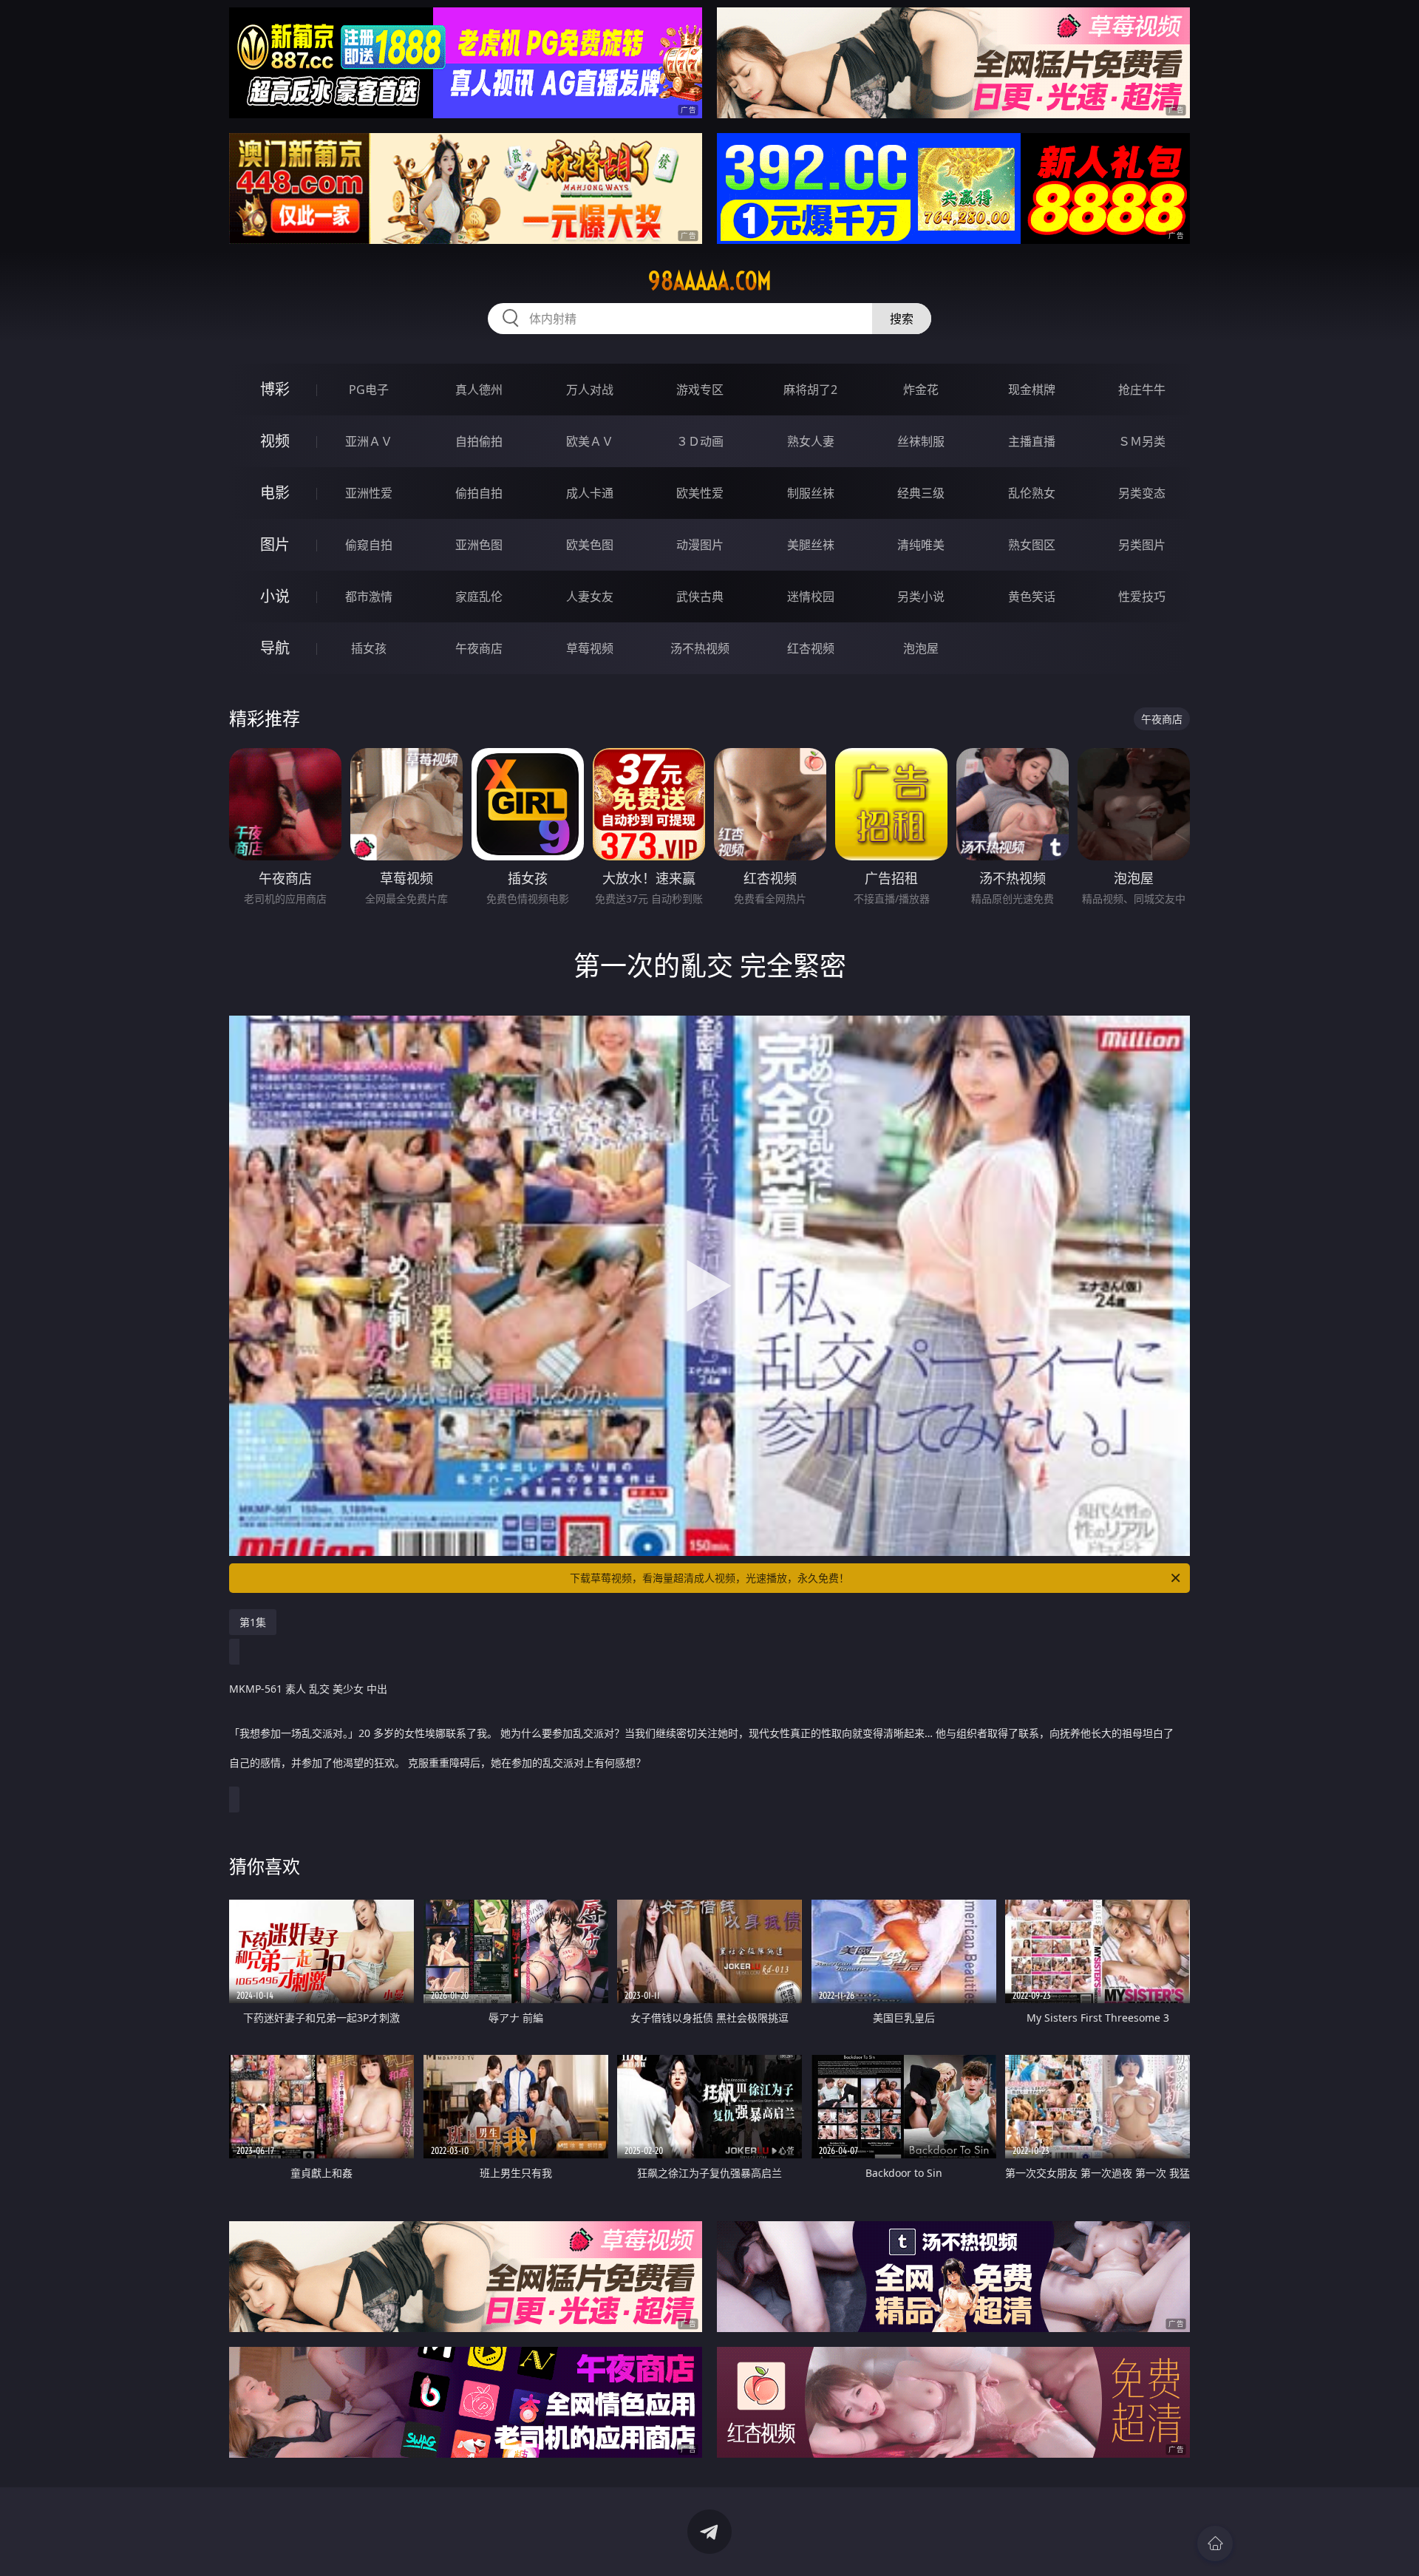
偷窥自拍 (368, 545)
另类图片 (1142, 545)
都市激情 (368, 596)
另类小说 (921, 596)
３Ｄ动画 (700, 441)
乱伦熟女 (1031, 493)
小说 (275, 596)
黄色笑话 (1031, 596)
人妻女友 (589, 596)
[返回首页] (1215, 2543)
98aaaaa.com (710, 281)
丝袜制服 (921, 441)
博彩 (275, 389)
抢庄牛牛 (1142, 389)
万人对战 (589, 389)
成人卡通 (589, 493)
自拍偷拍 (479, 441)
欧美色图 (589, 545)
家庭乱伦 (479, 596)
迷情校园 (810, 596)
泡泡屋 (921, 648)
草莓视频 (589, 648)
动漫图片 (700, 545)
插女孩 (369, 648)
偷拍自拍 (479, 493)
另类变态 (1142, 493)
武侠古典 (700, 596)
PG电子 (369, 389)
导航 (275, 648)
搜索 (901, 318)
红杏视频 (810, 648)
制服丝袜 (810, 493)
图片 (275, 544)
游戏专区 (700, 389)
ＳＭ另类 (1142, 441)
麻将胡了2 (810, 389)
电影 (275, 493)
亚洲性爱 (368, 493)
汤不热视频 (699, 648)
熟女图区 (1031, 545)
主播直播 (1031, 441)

YOUR ASSIGNMENT
What you give back must match the material above exactly, minus its pictures.

YOUR RESPONSE
偷窥自拍 (368, 545)
另类图片 (1142, 545)
都市激情 (368, 596)
另类小说 (921, 596)
３Ｄ动画 (700, 441)
乱伦熟女 (1031, 493)
小说 (275, 596)
黄色笑话 (1031, 596)
人妻女友 (589, 596)
[返回首页] (1215, 2543)
98aaaaa.com (710, 281)
丝袜制服 (921, 441)
博彩 (275, 389)
抢庄牛牛 (1142, 389)
万人对战 (589, 389)
成人卡通 (589, 493)
自拍偷拍 (479, 441)
欧美色图 (589, 545)
家庭乱伦 (479, 596)
迷情校园 (810, 596)
泡泡屋 (921, 648)
草莓视频 (589, 648)
动漫图片 (700, 545)
插女孩 (369, 648)
偷拍自拍 (479, 493)
另类变态 (1142, 493)
武侠古典 (700, 596)
PG电子 (369, 389)
导航 (275, 648)
搜索 (901, 318)
红杏视频 (810, 648)
制服丝袜 (810, 493)
图片 (275, 544)
游戏专区 (700, 389)
ＳＭ另类 (1142, 441)
麻将胡了2 (810, 389)
电影 (275, 493)
亚洲性爱 (368, 493)
汤不热视频 (699, 648)
熟女图区 (1031, 545)
主播直播 (1031, 441)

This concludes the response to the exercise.